* **EXERCISE AIM**
Copy out each of the following records word for word, leaving nothing out.

* **DATA RECORDS**

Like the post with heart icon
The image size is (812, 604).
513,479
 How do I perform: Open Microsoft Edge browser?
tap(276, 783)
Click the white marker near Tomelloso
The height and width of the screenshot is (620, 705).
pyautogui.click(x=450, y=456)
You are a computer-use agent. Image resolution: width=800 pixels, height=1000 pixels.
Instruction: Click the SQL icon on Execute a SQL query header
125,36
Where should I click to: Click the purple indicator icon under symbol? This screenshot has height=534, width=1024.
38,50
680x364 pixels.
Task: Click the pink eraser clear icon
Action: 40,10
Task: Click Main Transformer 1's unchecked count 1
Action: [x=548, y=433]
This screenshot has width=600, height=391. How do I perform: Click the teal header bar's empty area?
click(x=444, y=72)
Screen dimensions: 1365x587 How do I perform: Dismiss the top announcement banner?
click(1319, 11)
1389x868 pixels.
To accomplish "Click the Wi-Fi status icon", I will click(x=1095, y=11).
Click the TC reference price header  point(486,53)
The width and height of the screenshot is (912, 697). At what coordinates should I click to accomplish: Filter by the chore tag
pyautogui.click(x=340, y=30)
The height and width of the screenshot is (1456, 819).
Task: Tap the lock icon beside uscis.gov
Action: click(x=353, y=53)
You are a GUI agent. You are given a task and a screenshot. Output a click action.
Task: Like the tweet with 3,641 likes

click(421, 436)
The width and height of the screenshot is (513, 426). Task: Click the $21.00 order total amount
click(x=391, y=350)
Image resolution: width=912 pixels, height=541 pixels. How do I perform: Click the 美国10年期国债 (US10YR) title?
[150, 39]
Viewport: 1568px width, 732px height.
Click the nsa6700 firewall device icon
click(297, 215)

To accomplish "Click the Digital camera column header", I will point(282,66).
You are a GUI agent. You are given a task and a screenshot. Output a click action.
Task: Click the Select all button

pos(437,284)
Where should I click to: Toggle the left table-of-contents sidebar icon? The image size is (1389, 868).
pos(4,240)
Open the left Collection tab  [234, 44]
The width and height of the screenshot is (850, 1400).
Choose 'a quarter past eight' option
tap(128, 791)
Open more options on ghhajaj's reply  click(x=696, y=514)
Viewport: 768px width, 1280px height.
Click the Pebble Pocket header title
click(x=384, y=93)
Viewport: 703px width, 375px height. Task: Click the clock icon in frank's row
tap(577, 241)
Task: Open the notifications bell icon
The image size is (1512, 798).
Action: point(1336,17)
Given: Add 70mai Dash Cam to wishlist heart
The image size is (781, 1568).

* **REPLY**
Like the post with heart icon
The image size is (812, 604).
513,479
 How do I perform: Open Microsoft Edge browser?
tap(276, 783)
Click the white marker near Tomelloso
The height and width of the screenshot is (620, 705).
pyautogui.click(x=450, y=456)
You are a computer-use agent. Image resolution: width=800 pixels, height=1000 pixels.
Instruction: Click the SQL icon on Execute a SQL query header
125,36
Where should I click to: Click the purple indicator icon under symbol? This screenshot has height=534, width=1024.
38,50
680x364 pixels.
Task: Click the pink eraser clear icon
Action: 40,10
Task: Click Main Transformer 1's unchecked count 1
Action: [x=548, y=433]
This screenshot has width=600, height=391. How do I perform: Click the teal header bar's empty area?
click(x=444, y=72)
Screen dimensions: 1365x587 How do I perform: Dismiss the top announcement banner?
click(1319, 11)
1389x868 pixels.
To accomplish "Click the Wi-Fi status icon", I will click(x=1095, y=11).
Click the TC reference price header  point(486,53)
The width and height of the screenshot is (912, 697). At what coordinates should I click to accomplish: Filter by the chore tag
pyautogui.click(x=340, y=30)
The height and width of the screenshot is (1456, 819).
Task: Tap the lock icon beside uscis.gov
Action: click(x=353, y=53)
You are a GUI agent. You are given a task and a screenshot. Output a click action.
Task: Like the tweet with 3,641 likes

click(421, 436)
The width and height of the screenshot is (513, 426). Task: Click the $21.00 order total amount
click(x=391, y=350)
Image resolution: width=912 pixels, height=541 pixels. How do I perform: Click the 美国10年期国债 (US10YR) title?
[150, 39]
Viewport: 1568px width, 732px height.
Click the nsa6700 firewall device icon
click(297, 215)

To accomplish "Click the Digital camera column header", I will point(282,66).
You are a GUI agent. You are given a task and a screenshot. Output a click action.
Task: Click the Select all button

pos(437,284)
Where should I click to: Toggle the left table-of-contents sidebar icon? The image size is (1389, 868).
pos(4,240)
Open the left Collection tab  [234, 44]
The width and height of the screenshot is (850, 1400).
Choose 'a quarter past eight' option
tap(128, 791)
Open more options on ghhajaj's reply  click(x=696, y=514)
Viewport: 768px width, 1280px height.
Click the Pebble Pocket header title
click(x=384, y=93)
Viewport: 703px width, 375px height. Task: Click the clock icon in frank's row
tap(577, 241)
Task: Open the notifications bell icon
The image size is (1512, 798).
Action: point(1336,17)
Given: Add 70mai Dash Cam to wishlist heart
The image size is (781, 1568).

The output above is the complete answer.